By Boxing News - 10/23/2008 - Comments

haye3445517.jpgBy Dan Ambrose: Heavyweight David Haye (21-1, 20 KOs) is on an express trip heading for a fight with IBF/WBO heavyweight champion Wladimir Klitschko in early 2009. Before doing so, Haye is going to cut his teeth on journeyman Monte Barrett, a fighter that Haye is hoping he can beat easily and impressive enough to give him a shot in the arm with boxing fans, to try and give him some much-needed credibility to his heavyweight career. Haye, already a former WBA, WBC and WBO cruiserweight champion, is trying to duplicate those efforts in the heavyweight division.

However, in this case, Haye isn’t looking to work his way up slowly to build to that level, and is thinking that he can skip all that and move straight to the top with only a minor fight against Barrett before that. It’s perhaps not the smartest thing that Haye could be doing, because he could end up looking stupid, especially if Barrett ends up taking him out in the early rounds of the fight. Haye had previously bragged long hard, saying that he would be facing a top heavyweight with a big name. As far as a top heavyweight goes, Barrett, ranked # 6th in the WBO, partially fits the bill. However, he’s much less the fighter than I originally expected from Haye when he initially started making pronouncements about wanting to fight a top heavyweight in the division, someone that he could get a lot of attention from the fans for fighting.

Barrett is good, but he’s lost against the top heavyweights like Wladimir Klitschko, Hasim Rahman, and Nikolay Valuev. With the way that Haye was talking, I expected no less than a fighter of Chris Arreola, Alexander Dimitrenko or a Hasim Rahman as his next opponent. However, I can understand him not wanting to fight them, because he’d fool if he did. Those guys are a lot bigger, punch much harder and are truly a level above all the previous opponents that Haye has fought his entire career.

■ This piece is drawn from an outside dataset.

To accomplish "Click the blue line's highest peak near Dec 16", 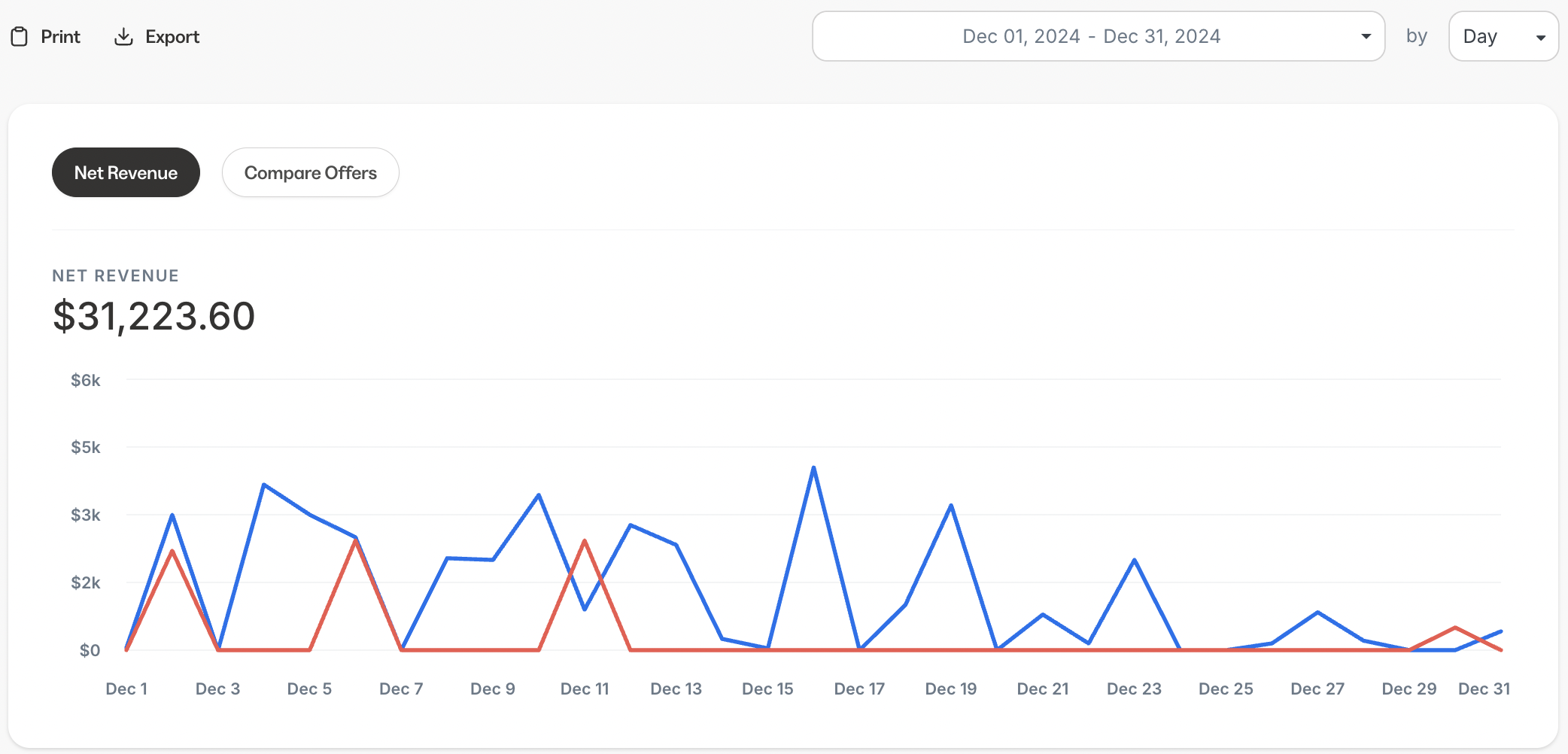I will coord(813,468).
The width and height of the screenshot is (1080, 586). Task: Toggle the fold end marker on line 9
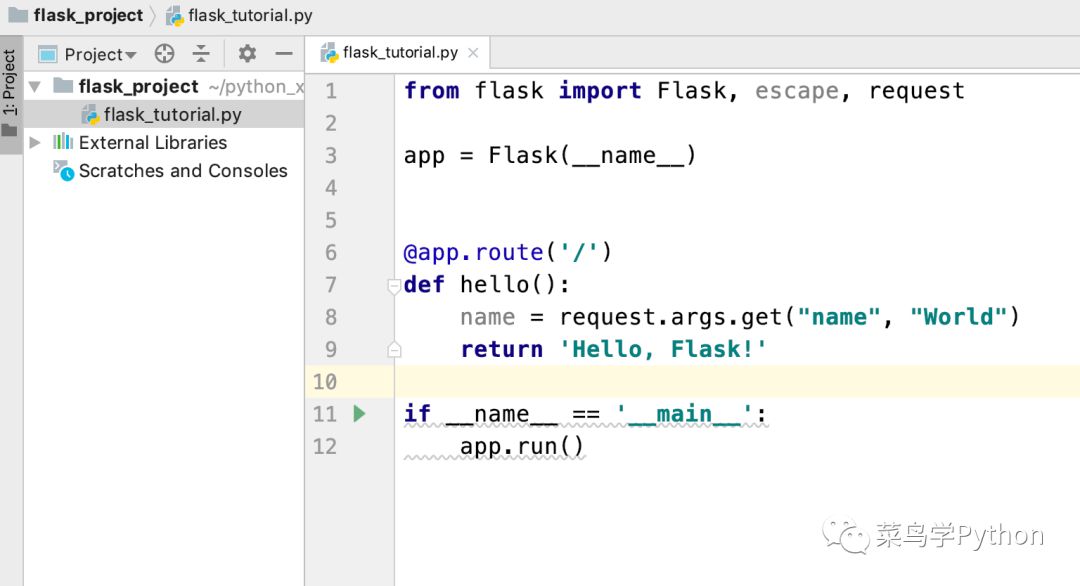(394, 350)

If he were to hit them, and then they didn’t end up quickly folding like most of his opponents during his career, Haye would have a fight on his hands and might end up folding like he did against Carl Thompson in his 5th round TKO loss to him in 2004. Barrett, however, has good power, if not really size or chin, and if he can put his hands on Haye, he’ll stop him just as Thompson did. Haye’s chin is a major question mark for him, and at this point he probably would have been better off moving at a more incremental pace in seeking the heavyweight title.

Obviously, Haye saw fights of Wladimir Klitschko, in particular his knockout losses to Lamon Brewster, Ross Puritty and Corrie Sanders, and probably figured that he would have at least a puncher’s chance at stopping Klitschko before he got to his own chin. However, Haye probably missed the fact that Klitschko usually is only knocked out after he’s given his opponent a furious beating, with the exception of Sanders, and it’s a rare opponent that can take the kind of heat that Wladimir brings into his fights. Haye, I hate to say, probably couldn’t stand up to Wladimir’s shots for more than a round, at best.

And that brings me to Barrett, who has pretty good pop in his shots as well. I think Haye may be really overlooking Barrett, thinking that he’s a soft touch because of his multiple losses to the top heavyweights. It’s true, Barrett has beaten by the larger heavyweights, but he still has good power and if he can last long enough to hit Haye one or two times on his glass chin, that’s all that it may take to drop the British mouth.